As Simon Sheikh observes, in such environments “categories such as artist and curator, thinker and programmer, director and assistant, master and student, and so on, are both wilfully and intuitively obscured, if not even abandoned” (Sheikh, 2017, p. 24). 1 By archiving a specific edition of The Wrong, this research captures a vital snapshot of this vibrant and uncurbed experimentation. It preserves not just individual artworks, but the very methodologies, architectures, and interfaces, the how of exhibition, that define the cutting edge of net art practice. In this, it answers Olga Lialina's early call to present net art within its own native ecology. The Wrong represents a monumental, ongoing realisation of this principle, and its systematic preservation is therefore essential to understanding the evolution, challenges, and future possibilities of curating in the digital age.

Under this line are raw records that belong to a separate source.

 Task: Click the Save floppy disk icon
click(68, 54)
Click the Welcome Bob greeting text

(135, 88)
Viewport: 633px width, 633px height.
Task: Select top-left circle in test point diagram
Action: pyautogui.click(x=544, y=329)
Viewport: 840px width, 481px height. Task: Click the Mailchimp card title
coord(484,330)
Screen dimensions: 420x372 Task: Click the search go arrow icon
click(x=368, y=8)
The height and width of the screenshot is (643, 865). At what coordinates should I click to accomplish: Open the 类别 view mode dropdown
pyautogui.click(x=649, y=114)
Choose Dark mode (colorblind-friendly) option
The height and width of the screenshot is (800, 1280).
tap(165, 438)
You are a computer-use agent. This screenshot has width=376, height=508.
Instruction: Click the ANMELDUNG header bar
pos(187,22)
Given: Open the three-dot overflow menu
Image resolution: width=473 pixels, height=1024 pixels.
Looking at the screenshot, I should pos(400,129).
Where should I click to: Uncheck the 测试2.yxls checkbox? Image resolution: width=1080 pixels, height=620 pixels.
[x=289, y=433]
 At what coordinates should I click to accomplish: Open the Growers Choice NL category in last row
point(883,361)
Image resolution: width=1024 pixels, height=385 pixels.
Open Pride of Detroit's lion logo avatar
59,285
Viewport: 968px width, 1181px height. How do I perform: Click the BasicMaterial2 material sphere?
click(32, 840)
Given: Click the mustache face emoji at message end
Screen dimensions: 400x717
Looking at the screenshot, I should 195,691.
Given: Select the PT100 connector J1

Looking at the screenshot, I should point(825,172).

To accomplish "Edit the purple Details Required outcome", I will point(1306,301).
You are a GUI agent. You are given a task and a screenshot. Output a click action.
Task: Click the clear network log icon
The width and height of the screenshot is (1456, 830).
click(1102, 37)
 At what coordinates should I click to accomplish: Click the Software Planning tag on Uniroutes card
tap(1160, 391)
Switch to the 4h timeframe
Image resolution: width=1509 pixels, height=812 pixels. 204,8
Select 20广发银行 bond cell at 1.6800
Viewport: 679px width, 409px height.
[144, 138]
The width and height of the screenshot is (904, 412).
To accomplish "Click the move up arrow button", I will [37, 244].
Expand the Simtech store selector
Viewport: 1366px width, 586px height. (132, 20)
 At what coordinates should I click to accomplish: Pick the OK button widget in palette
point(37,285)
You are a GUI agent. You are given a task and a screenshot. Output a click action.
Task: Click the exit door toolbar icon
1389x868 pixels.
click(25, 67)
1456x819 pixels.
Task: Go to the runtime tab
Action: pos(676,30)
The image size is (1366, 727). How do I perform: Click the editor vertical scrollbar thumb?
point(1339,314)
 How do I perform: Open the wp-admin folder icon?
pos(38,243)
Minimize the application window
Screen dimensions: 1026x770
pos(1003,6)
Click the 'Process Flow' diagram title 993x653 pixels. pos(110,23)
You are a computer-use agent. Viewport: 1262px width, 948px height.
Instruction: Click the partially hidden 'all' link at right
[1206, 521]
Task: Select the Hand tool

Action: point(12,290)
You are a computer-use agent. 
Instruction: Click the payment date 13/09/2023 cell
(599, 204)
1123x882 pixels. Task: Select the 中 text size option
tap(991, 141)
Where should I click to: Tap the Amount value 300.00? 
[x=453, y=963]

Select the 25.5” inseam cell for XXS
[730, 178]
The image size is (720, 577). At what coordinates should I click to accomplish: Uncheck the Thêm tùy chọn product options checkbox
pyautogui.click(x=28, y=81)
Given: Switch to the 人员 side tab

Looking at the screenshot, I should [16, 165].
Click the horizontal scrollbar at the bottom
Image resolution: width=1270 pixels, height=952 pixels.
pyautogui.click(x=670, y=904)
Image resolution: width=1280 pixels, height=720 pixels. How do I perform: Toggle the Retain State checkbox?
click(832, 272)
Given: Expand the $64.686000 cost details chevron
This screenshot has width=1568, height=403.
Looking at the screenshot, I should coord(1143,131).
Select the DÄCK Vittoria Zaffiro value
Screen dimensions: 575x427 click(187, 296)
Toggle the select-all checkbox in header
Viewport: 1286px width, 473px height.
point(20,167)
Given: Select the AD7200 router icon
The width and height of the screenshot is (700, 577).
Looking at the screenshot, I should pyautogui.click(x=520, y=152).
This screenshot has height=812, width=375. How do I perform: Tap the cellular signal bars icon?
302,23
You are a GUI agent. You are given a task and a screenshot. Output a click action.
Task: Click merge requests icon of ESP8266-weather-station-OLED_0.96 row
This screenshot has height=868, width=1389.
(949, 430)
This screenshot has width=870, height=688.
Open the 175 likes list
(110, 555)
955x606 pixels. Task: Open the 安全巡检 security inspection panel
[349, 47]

Therefore, The Wrong Biennale is selected not only as a subject but as the methodological study for this archival project because it materially embodies the core theoretical concepts underpinning this thesis. It captures the true nature of net art by generating a new "aura" derived from the live, networked interaction between artwork, interface, and user—an aura that is constitutively temporal. Its temporality, existing as a focused event for only three months every two years, instils an urgency that mirrors the material reality of the internet itself, where platforms and links have an expiration date, behaving as living organisms in a state of constant flux. Furthermore, its radically democratic, open-call model for curators perfectly aligns with the perspective of this research: that of an independent curator surveying the available tools and analysing how curatorial practice is redistributed and transformed by new technologies. In sum, The Wrong Biennale provides the perfect conceptual framework for The Wrong Archives. It transforms the archival act from mere preservation into a critical analysis of the Curatorial Interface itself, making this project a necessary practice to preserve, analyse, and learn from the evolving logic of digital exhibition.